Алессандра слегка покраснела, сделав шаг к двери каюты. А потом повернулась к матери, на ее лице читались боль и ярость.
– Ты подсматривала, – сказала она. – Квинси записал, и ты просмотрела!
– Ну конечно просмотрела, – сказала Дорабелла. – Если бы просмотрела не я, просмотрел бы он или кто-то из его команды. Думаешь, я хотела, чтобы они пожирали взглядом твое тело?
– Ты отправила меня к Эндеру, ожидая, что с ним наедине я разденусь догола, и ты знала, что это будет записано? И ты просмотрела ее? Ты наблюдала за мной?
– Но ты же не разделась, верно? Ну так против чего ты возражаешь? Я видела тебя голой с таких углов, о каких ты даже не задумывалась в те годы, когда я вытирала тебе задницу.
– Мама, я тебя ненавижу.
– Ты меня любишь, а я всегда за тобой присматриваю.
– Эндер меня не унижал. И не отвергал. Он отверг тебя. Отверг то, что ты заставляешь меня сделать!

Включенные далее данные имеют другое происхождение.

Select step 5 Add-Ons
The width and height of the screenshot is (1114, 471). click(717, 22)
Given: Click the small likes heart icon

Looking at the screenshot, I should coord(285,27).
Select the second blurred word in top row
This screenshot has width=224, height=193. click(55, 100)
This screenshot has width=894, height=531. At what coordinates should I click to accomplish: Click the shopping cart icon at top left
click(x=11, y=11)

– А что сталось с этим: «О, спасибо, мама! Ну что же, я иду брать мужчину, которого люблю»?
– Я так не говорила.
– Ты поблагодарила меня, хихикнула и поблагодарила еще раз. Ты стояла вон там, позволила разодеть тебя как проститутку, чтобы его соблазнить. Так в какой момент я заставила тебя делать что-то вопреки твоей воле?
– Ты сказала мне, что делать, если я хочу, чтобы Эндер меня полюбил. Вот только на мужчину вроде него твои хитрости не действуют!

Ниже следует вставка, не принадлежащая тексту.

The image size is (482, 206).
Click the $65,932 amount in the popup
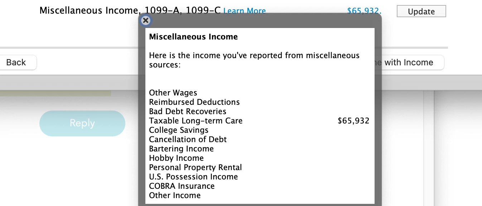click(353, 121)
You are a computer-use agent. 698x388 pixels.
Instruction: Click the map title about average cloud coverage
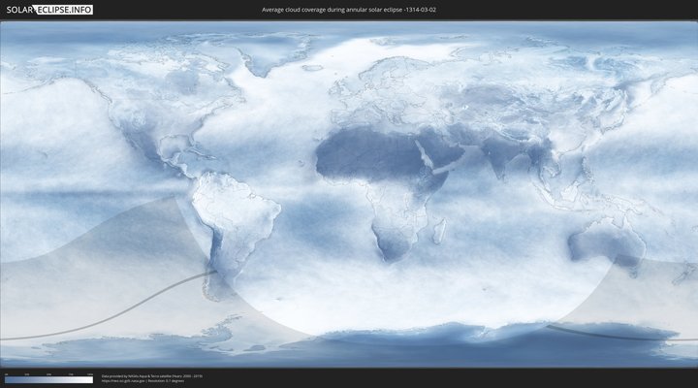click(355, 9)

– На мужчину? На мальчишку, ты хотела сказать. Единственная причина, по которой на него этот трюк не подействовал, – в том, что он, скорее всего, даже не достиг половой зрелости. Если он вообще гетеросексуален.
– Мам, ты послушай, что ты говоришь, – сказала Алессандра. – Вот Эндер – начало и конец всего мира, великий человек, лучший кандидат из всех, кого я когда-либо встречу. А через минуту он – незрелый, неопределившийся мальчишка, который меня опозорил. Ты судишь его, исходя из того, насколько он тебе полезен.
– Нет, моя крошка. Исходя из его полезности для моей маленькой девочки.
– Что же, он бесполезен.
– Именно об этом я и твержу! – сказала Дорабелла. – И ты все равно на меня окрысилась. Наведи же порядок в своей голове, милая моя Калибан!
При этих словах Дорабелла взорвалась смехом, и, вопреки своей воле, Алессандра засмеялась вместе с нею. Девушка настолько разозлилась на себя за этот смех – и на Дорабеллу за то, что заставила ее смеяться, – что выбежала из комнаты, хлопнув дверью. Или, скорее, попытавшись хлопнуть: доводчик подхватил дверь и закрыл ее довольно мягко.
«Бедняжка! Вечно все идет не так, как ей хочется.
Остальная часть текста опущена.